Nick Fluck, President Emeritus of the Law Society of England and Wales, said: “Raisi has publicly stated that he is proud of his role in the slaughter of political prisoners. This should serve as an important wake-up call to all of us. We cannot remain silent on the sidelines. “
He added: “It looks like the death committee was just carrying out a cleanup operation. [in 1988] to ward off people who were loud against the regime. “
Mr Fluck also said: “I applaud the efforts, diligence and persuasiveness of the NCRI” with regard to the request for inquiries into the 1988 massacre.
Speaking from Washington, DC, Ambassador Lincoln Bloomfield, Jr. said: “The West has failed to face reality. The regime’s founder, Ayatollah Khomeini, and his successor, current Supreme Leader Ali Khamenei, are both serious human rights violators. They are responsible for directing major acts of international terrorism on foreign soil.
Referring to the fact that there are no differences between the so-called “moderates” and “extremists” in the regime, Amb. Bloomfield said: “Since 2017, under so-called moderate President Rouhani, Raisi has put people in jail. Raisi’s role has continued since the 1988 massacre before our eyes.”
Recalling the observation that “human rights are at the center of President Biden’s message to the world”, Amb. Bloomfield recommended, “The United States and others must pursue human rights cases not only against Raisi, but against all members of the regime.
“There should also be a counterintelligence investigation in America to ensure that people speaking on behalf of Iran [regime] are identified by their link with the regime, ”he concluded.

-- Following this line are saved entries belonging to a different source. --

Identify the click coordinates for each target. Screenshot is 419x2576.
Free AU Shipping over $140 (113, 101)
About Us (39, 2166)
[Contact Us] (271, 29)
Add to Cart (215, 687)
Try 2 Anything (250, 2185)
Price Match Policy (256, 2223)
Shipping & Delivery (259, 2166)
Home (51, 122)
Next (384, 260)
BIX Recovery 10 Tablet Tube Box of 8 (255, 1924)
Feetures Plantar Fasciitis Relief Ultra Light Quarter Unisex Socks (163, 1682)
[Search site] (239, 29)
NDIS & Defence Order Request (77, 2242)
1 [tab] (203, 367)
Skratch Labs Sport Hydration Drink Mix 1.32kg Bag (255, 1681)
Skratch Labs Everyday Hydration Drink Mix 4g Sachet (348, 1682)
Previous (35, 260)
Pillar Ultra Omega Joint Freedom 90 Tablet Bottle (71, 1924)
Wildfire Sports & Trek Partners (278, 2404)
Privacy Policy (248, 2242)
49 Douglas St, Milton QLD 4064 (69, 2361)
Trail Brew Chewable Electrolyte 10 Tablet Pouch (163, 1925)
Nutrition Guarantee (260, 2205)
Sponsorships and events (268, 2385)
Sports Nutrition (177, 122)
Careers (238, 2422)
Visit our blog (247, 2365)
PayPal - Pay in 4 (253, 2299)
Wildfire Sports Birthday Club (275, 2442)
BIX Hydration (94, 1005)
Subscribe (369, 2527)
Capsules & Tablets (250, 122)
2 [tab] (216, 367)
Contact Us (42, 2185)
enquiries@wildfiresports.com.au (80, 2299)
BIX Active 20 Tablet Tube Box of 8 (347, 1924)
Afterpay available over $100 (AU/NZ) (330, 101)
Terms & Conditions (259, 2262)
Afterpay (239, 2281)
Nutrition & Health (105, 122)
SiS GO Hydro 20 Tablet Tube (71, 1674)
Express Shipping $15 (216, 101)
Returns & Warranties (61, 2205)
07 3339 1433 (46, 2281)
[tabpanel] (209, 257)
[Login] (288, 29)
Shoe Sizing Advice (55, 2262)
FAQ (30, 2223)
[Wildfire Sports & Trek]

A survivor of the 1988 massacre also spoke at the event. Reza Fallahi, who miraculously escaped the murders and now resides in Britain, recounted a gruesome personal ordeal from his arrest in September 1981 for supporting the MEK. He recalled that the planning of the massacre had started “at the end of 1987 and the beginning of 1988”.
He added regarding the role of Raisi: “Ebrahim Raisi showed particular hostility towards myself and my cell mates. … They asked for our affiliation with a political organization, if we believe in the Islamic Republic, and if we are ready to repent, and so on. … Overall, only 12 people survived in our service. “
He added: “To prevent the regime from committing another massacre, the international community, especially the United Nations, must end the culture of impunity, launch an independent investigation into the massacre and hold people to account. like Raisi.
Fallahi also announced that the families of the victims will file a lawsuit against Raisi in the UK.
“Will Western countries and the United Nations remain silent as they did in the 1988 massacre?” asked the survivor of the massacre.
Tahar Boumedra, former head of the UN Human Rights Office in Iraq and Coordinator of Justice for Victims of the 1988 Massacre in Iran (JVMI), said: “JVMI joins Amnesty International, and we call Ebrahim Raisi be investigated for his role in past and ongoing crimes against humanity, and for international tribunals to bring him to justice. “
“We are not going to wait until Raisi’s immunity is taken away to act. We are going to act and we are going to submit this to the British system.”
Boumedra said: “JVMI has documented a large amount of evidence and it will be turned over to the relevant authorities,” before adding: “We firmly believe that Raisi’s place is not to lead a state or be president. His place is in a detention center in The Hague ”, referring to the seat of the International Court of Justice.